Commercial PHAs are even produced naturally, or at least in an industrialized version of the natural process. Producers of the biopolymers just set up vats of the appropriate bacteria.
“The nice thing about PHA is that it's biodegradable in aquatic systems, both marine and freshwater,” McDevitt said. ”It's been certified as biodegradable according to ASTM standards and it's been certified by the army.”
McDevitt has been in the pursuit of licensing and intellectual property rights to all three products. The escape panels are the most advanced PHA product, licensed to Mobjack Binnacle Products, a company co-founded by Mason School of Business alumnus Wade Blackwood. Mobjack markets a number of biodegradable escape panels for watermen who want to make lost fishing traps less dangerous to sea life. The Mobjack website offers the Big Blue biopanel for blue-crab traps, as well as the Stoney, for stone crabbers and the Langosta, for lobstermen.
Patents are pending on the PHA microbeads as well as the biodegradable shotgun wads, McDevitt said, but he noted that both products face product development and marketing challenges.
“The wads are earlier than the other two as far as prototype development and there's still a ways to go,” he said. “The manufacturing on the wads is a little tricky as well. If you look at a shotgun wad, it’s manufactured by injection molding so that's a little tougher for us to bang out prototypes.”
Success of the various PHA products could be expedited by regulations or legislation. Havens points out that many states are looking at banning of microbeads. A measure in Virginia was introduced in 2014, but it didn’t get out of committee, he said.
“We’d love to see some well-balanced legislation that prohibits the use of microbeads that don't biodegrade in the water, but also allows use of microbeads that do biodegrade,” McDevitt said.

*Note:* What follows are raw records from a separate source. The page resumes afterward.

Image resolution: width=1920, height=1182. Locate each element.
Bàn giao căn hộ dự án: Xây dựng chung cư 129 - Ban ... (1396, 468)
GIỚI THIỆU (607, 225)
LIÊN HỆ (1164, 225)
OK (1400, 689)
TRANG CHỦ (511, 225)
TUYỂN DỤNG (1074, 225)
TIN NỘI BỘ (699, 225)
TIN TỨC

Even in the absence of legislation, many consumer products companies have already pledged to stop using plastic microbeads, and McDevitt believes it is likely that many consumers would be willing to pay a small premium for an environmentally friendly product.
He said that legislation requiring PHA escape panels would have the beneficial effect of leveling the playing field for watermen. McDevitt pointed out that while a consumer won’t miss a couple extra pennies for a PHA exfoliant, switching to biodegradable panels is a substantial expense for a commercial fisherman with several hundred fishing traps.
“It would be financially beneficial if everyone made the switch, as there would be more crabs to catch because lost traps would no longer deplete fisheries by continuing to catch crabs,” McDevitt said. “However, for the first adopter, it just puts them at a competitive disadvantage.”
He suggested that a well-reasoned set of regulations would eliminate the competitive disadvantage. Regulations might take the form of a blanket requirement to use a PHA panel or another product that genuinely prevents ghost fishing, but also could take the form of an incentive such as a slightly longer fishing season for watermen that use such devices.
McDevitt points out that once the microbeads and the shotgun wads are fully developed, the group may find itself marketing products to customers of Whole Foods and devotees of Duck Dynasty at the same time. It’s a strange position for the scientists, who say they never dreamed they would be involved in the plastics business when they started discussing the answer to the ghost pot problem.“We just wanted to provide some solutions for saving sea life,” Havens said.